Она немножко подумала, посмотрела на часы и сказала:

– Ну, так. С Дедом Морозом мы с тобой вечером разбираться будем, сейчас не время.

Она еще немножко подумала.

– С Катей и Светой мы тоже что-нибудь придумаем…

Она еще немножко подумала и сказала:

– Мы с тобой так договоримся. Ты сейчас выпьешь все, что я налила в чашечку.

Я кивнула.

– Потом вы со Слоником ляжете и дадите мне честное-пречестное слово, что не будете вставать, а еще немножко поспите. Когда проснетесь, будем рисовать новыми фломастерами Мишку, чтобы Дед Мороз не перепутал, какого именно ты хочешь!

Я кивнула.

– А я пока в магазин сбегаю за хлебом: вы же вчера с бабушкой столько всего приволокли, а хлеба не купили. Бабушка придет с экзамена, я обед приготовила, а обедать-то не с чем!

Пока она говорила, мы со Слоником честно допили все из чашечки и зарылись поглубже в одеяло. Мамин рыжий длинный хвост золотился в лучах отчаянно бьющего сквозь окошко в комнату солнышка. Словно и не было вчера ни ветра, ни дождя со снегом, ни глины, налипшей на сапоги и не дающей сделать шагу. От души отлегло впервые за эти несколько дней, веки тяжелели, тело, словно после какого-то огромного напряжения, само собой обмяка́ло, и, уже уплывая в сон, я пробормотала:

– Мамочка, а что ты приготовила на обед?

– Спи, дочка! – Мама поцеловала меня и подоткнула одеяло поплотнее. – Я тебе с Севера оленьих котлеток привезла. Вот сейчас сбегаю за хлебом и сделаю твое любимое пюре.

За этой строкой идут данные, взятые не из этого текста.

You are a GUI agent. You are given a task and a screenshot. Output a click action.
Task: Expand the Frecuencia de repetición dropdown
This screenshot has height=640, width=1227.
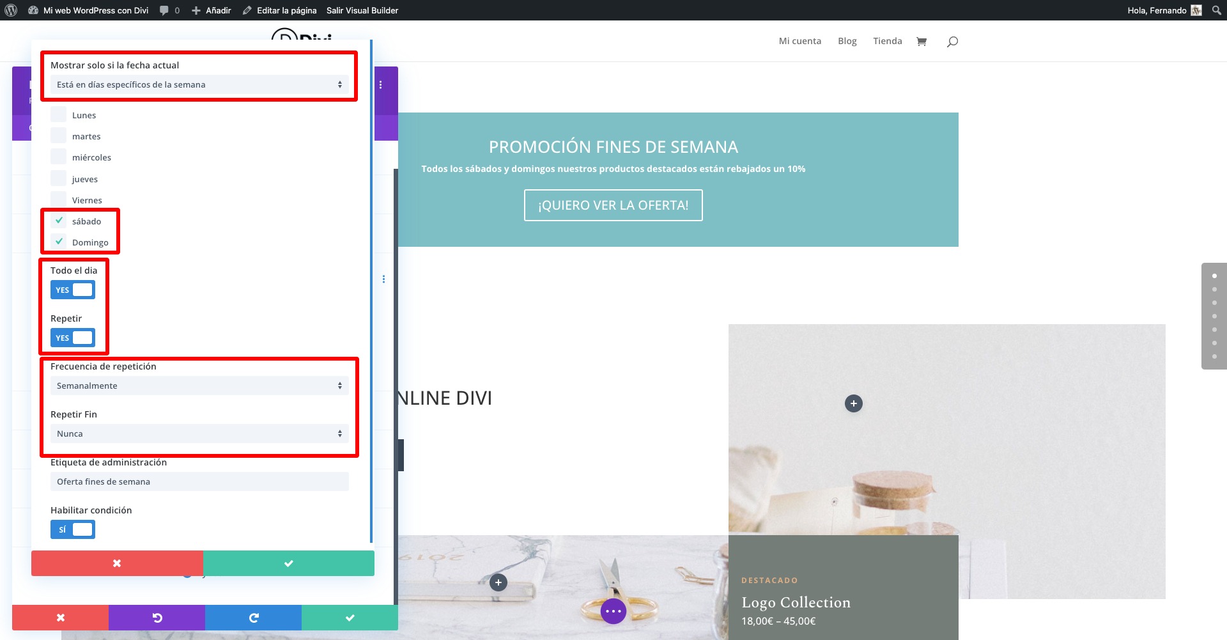[199, 386]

Когда я проснулась, за окнами было совсем темно, а по квартире разносился веселый смех двух самых дорогих мне женских голосов, звенела посуда, лилась из крана вода, и Бим гавкал так, словно в дом ворвалось стадо кошек. Мы со Слоником вылезли из постели и, как были в пижаме, босиком пошлепали на кухню.

– А! Наши сони-засони явились! Ну-ка, где наши тапки? Быстро надеваем, набрасываем на себя чего-нибудь теплое, моем лапы, и за стол! – весело командовала Мама.

А потом мы все вместе ели картофельное пюре с оленьими котлетками. Я, правда, совсем не поняла, почему они оленьи, но спрашивать было некогда – так было вкусно и радостно. Потом мне отрезали огромную горбушку свежайшего хлеба и намазали самым настоящим сливочным маслом и ароматнейшим медом, которые невесть откуда взялись в нашем доме.

Поистине моя Мама, наряду с тем, что работала на Севере, точно по совместительству, как и Бабушка, была волшебницей!

И в этом мне пришлось, поверьте, лично убедиться!

Когда обедоужин был закончен, Мама принесла теплый шарф, плотно обмотала его вокруг моей шеи, поставила меня на подоконник и сказала:

– Теперь запоминай. Ты сейчас вылезаешь головой в форточку…

– Катя… какая форточка! Она же насквозь простужена!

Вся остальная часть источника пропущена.